Recently, many researchers have been interested in the study of natural building blocks, such as peptides, nucleic acids, phospholipids, for the fabrication of novel bio-inspired materials by self-assembly process, a spontaneous organization of nanoscopic or macroscopic materials into ordered structures. In particular, the formation of amyloid fibrils that consist of mainly beta-sheet secondary structure is one of well-known examples of biomaterials formed through the self-assembly of peptides. The amyloid aggregation in the brain is a hallmark of Alzheimer`s disease, but the precise mechanism leading to the self-assembly of soluble amyloid monomers into insoluble amyloid fibrils has not been resolved yet. Therefore, a rapid and convenient method that enables the high-throughput analysis of environmental conditions affecting the self-assembly of amyloid fibril formation would have a substantial impact. In this thesis study, a microfluidics-based system for the analysis of amyloid fibril formation in vitro has been developed for high-throughput screening, low-consumption of reagents, high sensitivity, and short reaction time. We used insulin and $A\beta$ 42 as model amyloidogenic peptides for amyloid self-assembly and fibril growth within microchannels. Multi-microchannels were immobilized by monomeric amyloid peptides via N-hydroxysuccinimide ester activated and subsequently incubated with factors associated with the formation of amyloid aggregates using a continuous flow injection of fresh amyloid monomer solution. In this work, we investigated (1) temporal evolution of insulin amyloid aggregation within microchannels by using monomeric insulin peptides in the continuous shear flow, (2) high-throughput evaluation of inhibition activity of 12 small molecules known to bind amyloid peptides, and (3) effects of shear flow and metal ions ($Fe^{3+}, Cu^{2+}, Zn^{2+}, Al^{3+}$) on $A\bata$ fibrillogenesis by using ThT-induced fluorescence microscopy and ex situ atomic force microscopy (AFM). The microfluidics-based system will allow the simultaneous analysis of multiple environmental parameters affecting amyloid aggregation and the screening of small molecules inhibitors prior to $it{in vivo}$ evaluation.

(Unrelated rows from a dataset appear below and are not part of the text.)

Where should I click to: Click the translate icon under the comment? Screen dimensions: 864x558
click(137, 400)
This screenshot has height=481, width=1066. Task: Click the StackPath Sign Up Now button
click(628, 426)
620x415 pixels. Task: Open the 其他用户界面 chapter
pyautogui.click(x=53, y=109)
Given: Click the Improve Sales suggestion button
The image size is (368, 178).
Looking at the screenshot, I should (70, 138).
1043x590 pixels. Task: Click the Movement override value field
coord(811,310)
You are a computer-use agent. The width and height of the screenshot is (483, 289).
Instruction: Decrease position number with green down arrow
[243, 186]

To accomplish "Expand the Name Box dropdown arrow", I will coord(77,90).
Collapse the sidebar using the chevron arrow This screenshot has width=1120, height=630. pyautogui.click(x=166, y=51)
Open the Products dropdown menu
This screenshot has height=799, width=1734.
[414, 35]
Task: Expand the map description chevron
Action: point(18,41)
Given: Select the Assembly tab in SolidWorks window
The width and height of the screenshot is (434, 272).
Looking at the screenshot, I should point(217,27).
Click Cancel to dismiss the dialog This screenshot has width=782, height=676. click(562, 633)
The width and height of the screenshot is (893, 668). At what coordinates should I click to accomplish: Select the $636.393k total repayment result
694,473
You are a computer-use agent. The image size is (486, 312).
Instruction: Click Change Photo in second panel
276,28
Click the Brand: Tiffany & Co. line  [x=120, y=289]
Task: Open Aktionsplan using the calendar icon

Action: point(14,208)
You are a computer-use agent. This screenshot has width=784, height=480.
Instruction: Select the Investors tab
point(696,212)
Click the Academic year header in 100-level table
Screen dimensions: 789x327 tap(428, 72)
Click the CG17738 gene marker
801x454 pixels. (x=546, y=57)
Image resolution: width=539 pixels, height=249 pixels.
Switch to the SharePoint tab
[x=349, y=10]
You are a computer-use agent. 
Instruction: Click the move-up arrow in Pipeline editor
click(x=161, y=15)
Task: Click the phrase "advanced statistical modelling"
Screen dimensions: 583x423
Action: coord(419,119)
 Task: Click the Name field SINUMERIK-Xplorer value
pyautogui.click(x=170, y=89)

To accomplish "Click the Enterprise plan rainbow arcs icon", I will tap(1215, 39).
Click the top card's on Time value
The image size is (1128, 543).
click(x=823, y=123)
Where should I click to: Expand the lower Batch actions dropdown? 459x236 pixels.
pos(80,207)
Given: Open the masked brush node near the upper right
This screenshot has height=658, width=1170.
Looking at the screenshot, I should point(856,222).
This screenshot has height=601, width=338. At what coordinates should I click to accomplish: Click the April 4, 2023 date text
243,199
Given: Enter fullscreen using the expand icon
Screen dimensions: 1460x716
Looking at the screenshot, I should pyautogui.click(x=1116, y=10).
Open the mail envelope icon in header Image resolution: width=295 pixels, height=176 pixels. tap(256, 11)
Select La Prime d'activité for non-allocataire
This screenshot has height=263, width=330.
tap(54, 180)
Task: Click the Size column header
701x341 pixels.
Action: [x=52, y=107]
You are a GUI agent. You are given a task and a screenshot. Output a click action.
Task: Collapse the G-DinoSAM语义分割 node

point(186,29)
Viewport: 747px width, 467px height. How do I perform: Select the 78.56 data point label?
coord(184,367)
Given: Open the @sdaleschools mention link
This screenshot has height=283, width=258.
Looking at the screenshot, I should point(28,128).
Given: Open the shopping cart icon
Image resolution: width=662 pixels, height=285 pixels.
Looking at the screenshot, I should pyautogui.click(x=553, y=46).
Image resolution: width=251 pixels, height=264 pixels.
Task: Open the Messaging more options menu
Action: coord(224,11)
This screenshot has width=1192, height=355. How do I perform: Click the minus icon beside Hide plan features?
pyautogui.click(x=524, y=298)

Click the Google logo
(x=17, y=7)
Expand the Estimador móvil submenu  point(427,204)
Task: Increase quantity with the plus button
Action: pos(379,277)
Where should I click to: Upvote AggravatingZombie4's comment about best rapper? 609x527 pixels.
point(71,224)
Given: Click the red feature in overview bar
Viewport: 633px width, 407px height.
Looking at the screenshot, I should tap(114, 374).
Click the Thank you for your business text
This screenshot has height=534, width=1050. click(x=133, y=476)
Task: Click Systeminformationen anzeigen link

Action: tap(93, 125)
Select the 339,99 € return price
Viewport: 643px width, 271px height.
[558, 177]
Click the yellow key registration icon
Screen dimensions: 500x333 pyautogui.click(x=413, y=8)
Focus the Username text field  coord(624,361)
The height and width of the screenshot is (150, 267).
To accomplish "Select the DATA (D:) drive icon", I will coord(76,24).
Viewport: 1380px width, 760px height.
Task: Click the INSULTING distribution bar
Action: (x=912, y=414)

최근 많은 연구진들은 핵산과 펩타이드, 그리고 지질과 같은 생체분자들이 자발적으로 정렬된 구조를 갖는 자기조립현상을 이용하여 다양한 분야에서의 응용을 위한 연구를 하고 있다. 특히 나노스캐일의 선형 구조를 갖는 아밀로이드 섬유 (Amyloid fibrils)는 펩타이드의 자기조립 현상을 통해 생성되는 바이오재료로 잘 알려져 있고 생체 내에서 중요한 역할을 한다. 실제로 인슐린으로 만들어진 아밀로이드 섬유는 금속나노선을 만들기 위한 주형으로 쓰이거나 전기전도도를 갖는 폴리머로 코팅되어 나노스케일의 전자소자에도 응용된다. 게다가 베타-아밀로이드 ($\beta$ -amyloid) 펩타이드는 알츠하이머병 같은 퇴행성 신경질환 환자들의 뇌속에서 공통적으로 발견되는 아밀로이드 플라크의 주된 성분이다. 그러나 정상적인 단백질이 다양한 환경 변화에 의해 아밀로이드 형태로 자기조립되는 현상의 원인 및 메커니즘은 현재까지 명확히 밝혀 지지 않았다. 또한 아밀로이드 관련 연구에 사용하는 기존 방법들은 고비용, 고노동강도, 장시간 소모 등의 단점으로 인해 분석 효율이 매우 낮기 때문에 관련 연구에 큰 장애가 되고 있다. 따라서 아밀로이드 자기조립 현상에 영향을 미치는 다중인자에 대한 고효율 분석을 가능하게 하는 방법의 개발이 중요하다. 본 연구에서는, 아밀로이드 자기조립 현상을 다양한 환경조건하에서, 아밀로이드 단량체의 초기자기조립과정부터 아밀로이드 섬유생성까지 $it{in vitro}$ 분석을 할 수 있는 미세유체소자 (Microfluidic device)를 이용한 고효율의 분석 시스템을 개발하였다. 아밀로이드 모델 펩타이드로는 자기조립을 통해 아밀로이드 섬유를 생성 할 수 있는 인슐린과 베타-아밀로이드 ($\beta$ -amyloid) 펩타이드를 사용하여 멀티-미세채널 내에 12개의 아밀로이드 형성 저해제의 효과를 동시에 비교하고 금속이온 ($Fe^{3+}, Al^{3+}, Cu^{2+}, Zn^{2+}$)이 아밀로이드 형성에 끼치는 영향을 관찰하였다. 본 연구 결과에 따르면, 이 시스템은 일반적으로 알려진 벌크상에서의 아밀로이드 생성 시스템과 달리 극소량의 시약으로 번거롭지 않고 빠르게 아밀로이드 조합체를 생성 시키며 짧은 시간 내에 고감도의 동시 분석을 가능하게 한다. 본 연구를 통해 개발한 마이크로플루이딕 기반의 분석 시스템은 다중인자들이 아밀로이드 자기조립현상에 미치는 영향을 효율적으로 분석하고, 복잡하고 오랜 시간이 걸리는 임상 실험 단계이전에 퇴행성신경질환 치료제 후보물질을 스크리닝 할 수 있다.